Continúa la Cantiga señalando que el toro se correría “en una plaza grande que hay allí delante de la casa del hombre bueno del que os he hablado…” Este lugar no es otro sino la plaza Mayor de la muy noble, leal y benéfica ciudad de Plasencia. Dicha urbe cumplía con las funciones propias de una ciudad medieval castellana, donde no podía faltar una gran plaza para la celebración de festejos públicos, en la que las corridas de toros eran su máximo exponente. Fray Alonso Fernández señala que tal plaza es “la mayor, que es del mercado, donde está el trato y mercancías, casas del ayuntamiento con su torre y reloj, cárcel y carnicería”.

Siguiendo con el texto del rey Sabio, cuenta dicha Cantiga que en pleno festejo tuvo que atravesar el coso un buen hombre, que había sido llamado por un amigo suyo, clérigo y de nombre Mateo. El toro, al verlo, se fue hacía él “para meterle los cuernos por las costillas”. Milagrosamente no sucedió así, porque el clérigo lo vio desde su ventana y pidió vehementemente auxilio a Nuestra Señora, quien se lo prestó de inmediato, haciendo que el toro cayera fulminado. Fue tan providente el auxilio que el hombre tuvo tiempo de acogerse al portal de su amigo, sano y salvo. Y aquel toro, tocado por la providencia, perdió su nativa fiereza y no volvió a embestir.
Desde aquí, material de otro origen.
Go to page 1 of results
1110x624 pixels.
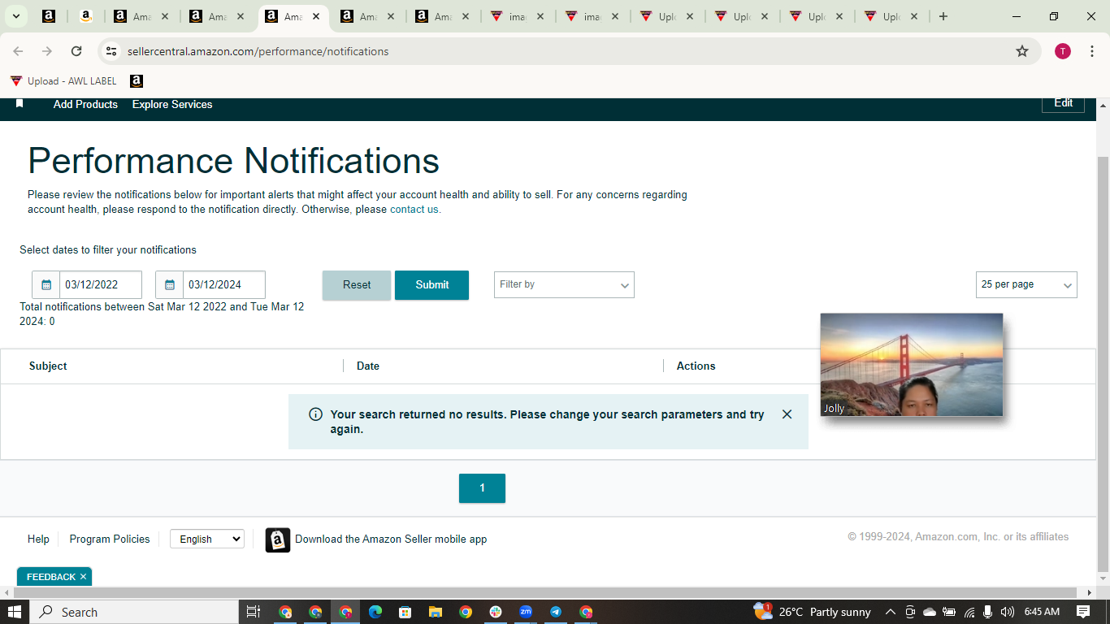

La cantiga, como puede apreciarse, va ilustrada con cuatro preciosas miniaturas que nos permiten conocer algunos datos sobre estos espectáculos en el siglo XIII.

La gente se situaba sobre el adarve de la muralla o en las galerías y ventanas altas de las casas que rodeaban la plaza. Un caso curioso y notorio es el del cabildo catedralicio, quien arrendaba las casas pero reservándose las ventanas, lo que nos señala la enorme afición del clero a este tipo de festejos, como es el caso de Mateo, el clérigo protagonista de la Cantiga. Milagros aparte, el documento pone de manifiesto la presencia del clero en este tipo de espectáculos, de tal modo que pronto fue objeto de regulación. No es de extrañar que los primeros ataques a las fiestas de toros procedan de la Iglesia, pues consideraba que “el correr toros era cosa profana y, por tanto, condenable desde el punto de vista cristiano”.

No obstante, y debido al arraigo entre el pueblo, las autoridades eclesiásticas españolas no consideraron conveniente su prohibición, limitándose a prohibir la asistencia y participación del clero en estos festejos, al considerarlo impropio de su estado.